# SUPPLIED ENTRIES
BEGIN

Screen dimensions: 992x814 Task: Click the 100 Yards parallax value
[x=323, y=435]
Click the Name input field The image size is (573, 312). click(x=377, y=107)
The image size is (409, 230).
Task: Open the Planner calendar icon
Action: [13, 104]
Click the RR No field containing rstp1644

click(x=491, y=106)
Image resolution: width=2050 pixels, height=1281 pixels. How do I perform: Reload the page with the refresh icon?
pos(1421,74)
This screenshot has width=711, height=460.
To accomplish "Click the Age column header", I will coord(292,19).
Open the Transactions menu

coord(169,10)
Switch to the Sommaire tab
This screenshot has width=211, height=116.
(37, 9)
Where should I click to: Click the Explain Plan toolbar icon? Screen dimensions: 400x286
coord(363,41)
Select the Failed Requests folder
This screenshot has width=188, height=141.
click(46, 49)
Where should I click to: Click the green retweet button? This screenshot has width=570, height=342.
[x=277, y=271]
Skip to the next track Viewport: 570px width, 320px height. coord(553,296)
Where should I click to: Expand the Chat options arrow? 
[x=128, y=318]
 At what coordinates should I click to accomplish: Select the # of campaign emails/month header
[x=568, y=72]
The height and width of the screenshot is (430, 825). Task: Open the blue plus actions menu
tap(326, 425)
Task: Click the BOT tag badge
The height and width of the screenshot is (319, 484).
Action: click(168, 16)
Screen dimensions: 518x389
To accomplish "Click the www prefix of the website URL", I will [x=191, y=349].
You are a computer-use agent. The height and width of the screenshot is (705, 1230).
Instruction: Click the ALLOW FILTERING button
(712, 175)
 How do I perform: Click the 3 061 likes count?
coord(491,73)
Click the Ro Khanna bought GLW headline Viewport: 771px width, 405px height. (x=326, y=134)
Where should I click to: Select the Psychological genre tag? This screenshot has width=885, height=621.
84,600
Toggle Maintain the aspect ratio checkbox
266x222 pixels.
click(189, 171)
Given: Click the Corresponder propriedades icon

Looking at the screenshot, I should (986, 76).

END

# SHORT PROBLEM
Reproduce all of the lines above verbatim, from first to last.

# EXERCISE OUTPUT
Screen dimensions: 992x814 Task: Click the 100 Yards parallax value
[x=323, y=435]
Click the Name input field The image size is (573, 312). click(x=377, y=107)
The image size is (409, 230).
Task: Open the Planner calendar icon
Action: [13, 104]
Click the RR No field containing rstp1644

click(x=491, y=106)
Image resolution: width=2050 pixels, height=1281 pixels. How do I perform: Reload the page with the refresh icon?
pos(1421,74)
This screenshot has width=711, height=460.
To accomplish "Click the Age column header", I will coord(292,19).
Open the Transactions menu

coord(169,10)
Switch to the Sommaire tab
This screenshot has width=211, height=116.
(37, 9)
Where should I click to: Click the Explain Plan toolbar icon? Screen dimensions: 400x286
coord(363,41)
Select the Failed Requests folder
This screenshot has width=188, height=141.
click(46, 49)
Where should I click to: Click the green retweet button? This screenshot has width=570, height=342.
[x=277, y=271]
Skip to the next track Viewport: 570px width, 320px height. coord(553,296)
Where should I click to: Expand the Chat options arrow? 
[x=128, y=318]
 At what coordinates should I click to accomplish: Select the # of campaign emails/month header
[x=568, y=72]
The height and width of the screenshot is (430, 825). Task: Open the blue plus actions menu
tap(326, 425)
Task: Click the BOT tag badge
The height and width of the screenshot is (319, 484).
Action: click(168, 16)
Screen dimensions: 518x389
To accomplish "Click the www prefix of the website URL", I will [x=191, y=349].
You are a computer-use agent. The height and width of the screenshot is (705, 1230).
Instruction: Click the ALLOW FILTERING button
(712, 175)
 How do I perform: Click the 3 061 likes count?
coord(491,73)
Click the Ro Khanna bought GLW headline Viewport: 771px width, 405px height. (x=326, y=134)
Where should I click to: Select the Psychological genre tag? This screenshot has width=885, height=621.
84,600
Toggle Maintain the aspect ratio checkbox
266x222 pixels.
click(189, 171)
Given: Click the Corresponder propriedades icon

Looking at the screenshot, I should (986, 76).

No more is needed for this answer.